How to configure a Pandas/S3 Datasource

This guide shows how to connect to a Pandas Datasource such that the data is accessible in the form of files located on the AWS S3 service.

Steps

Show Docs for V2 (Batch Kwargs) API

Prerequisites: This how-to guide assumes you have already:

To add an S3-backed Pandas datasource do the following:

  1. Edit your great_expectations/great_expectations.yml file

    Update your datasources: section to include a PandasDatasource.

    datasources:
      pandas_s3:
        class_name: PandasDatasource
    
  2. Load data from S3 using native S3 path-based Batch Kwargs.

    Because Pandas provides native support for reading from S3 paths, this simple configuration will allow loading datasources from S3 using native S3 paths.

    context = DataContext()
    batch_kwargs = {
        "datasource": "pandas_s3",
        "path": "s3a://my_bucket/my_prefix/key.csv",
    }
    batch = context.get_batch(batch_kwargs, "existing_expectation_suite_name")
    
  3. Optionally, configure a BatchKwargsGenerator that will allow you to generate Data Assets and Batches from your S3 bucket.

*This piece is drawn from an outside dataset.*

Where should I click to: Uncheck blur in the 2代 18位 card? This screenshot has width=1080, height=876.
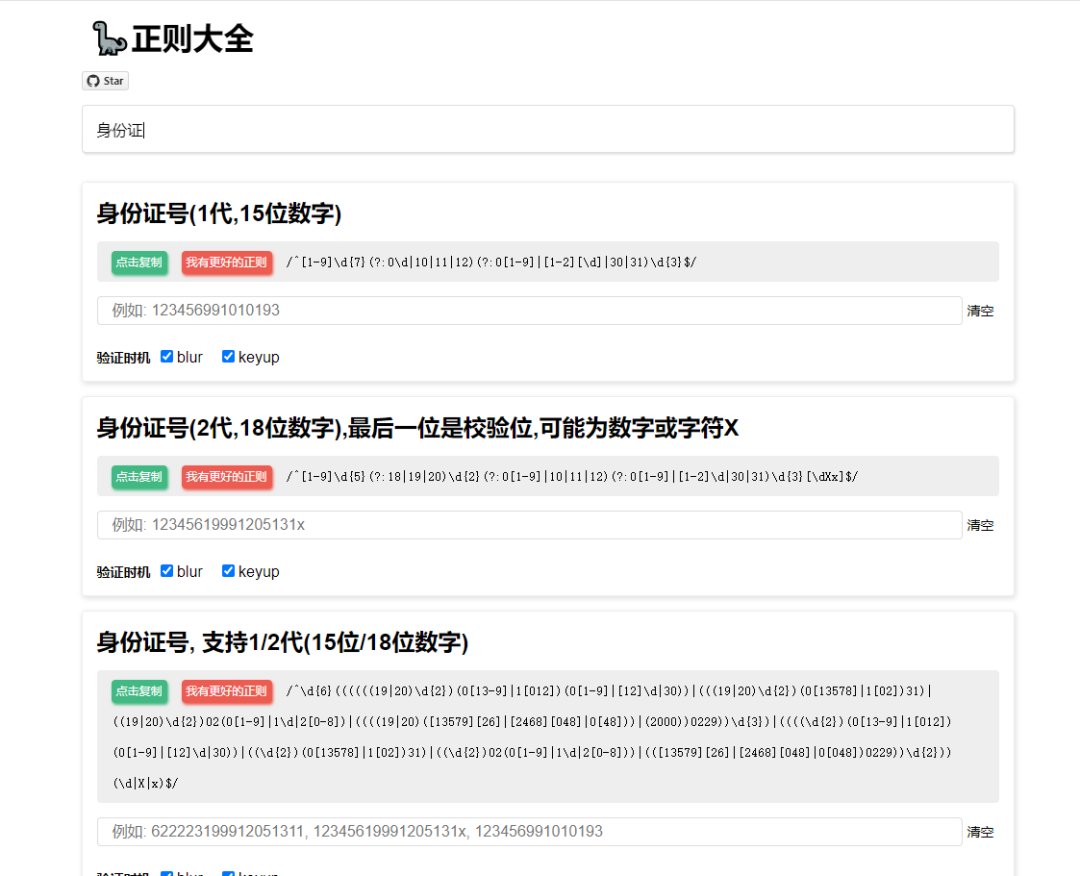click(167, 571)
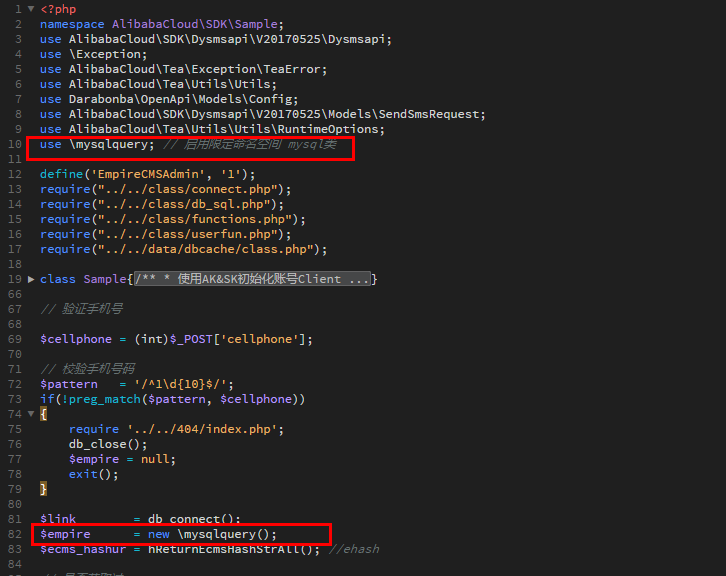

    Update your datasource configuration to include the new Batch Kwargs Generator:

    datasources:
      pandas_s3:
        class_name: PandasDatasource
        batch_kwargs_generators:
          pandas_s3_generator:
            class_name: S3GlobReaderBatchKwargsGenerator
            bucket: your_s3_bucket # Only the bucket name here (i.e., no prefix)
            assets:
              your_first_data_asset_name:
                prefix: prefix_to_folder_containing_your_first_data_asset_files/ # trailing slash is important
                regex_filter: .*  # The regex filter will filter the results returned by S3 for the key and prefix to only those matching the regex
              your_second_data_asset_name:
                prefix: prefix_to_folder_containing_your_second_data_asset_files/ # trailing slash is important
                regex_filter: .*  # The regex filter will filter the results returned by S3 for the key and prefix to only those matching the regex
              your_third_data_asset_name:
                prefix: prefix_to_folder_containing_your_third_data_asset_files/ # trailing slash is important
                regex_filter: .*  # The regex filter will filter the results returned by S3 for the prefix to only those matching the regex. Note: construct your regex to match the entire S3 key (including the prefix).
        module_name: great_expectations.datasource
        data_asset_type:
          class_name: PandasDataset
          module_name: great_expectations.dataset
    

    Update the configuration of the assets: section to reflect your project’s data storage system. There is no limit on the number of data assets, but you should only keep the ones that are actually used in the configuration file (i.e., delete the unused ones from the above template and/or add as many as needed for your project).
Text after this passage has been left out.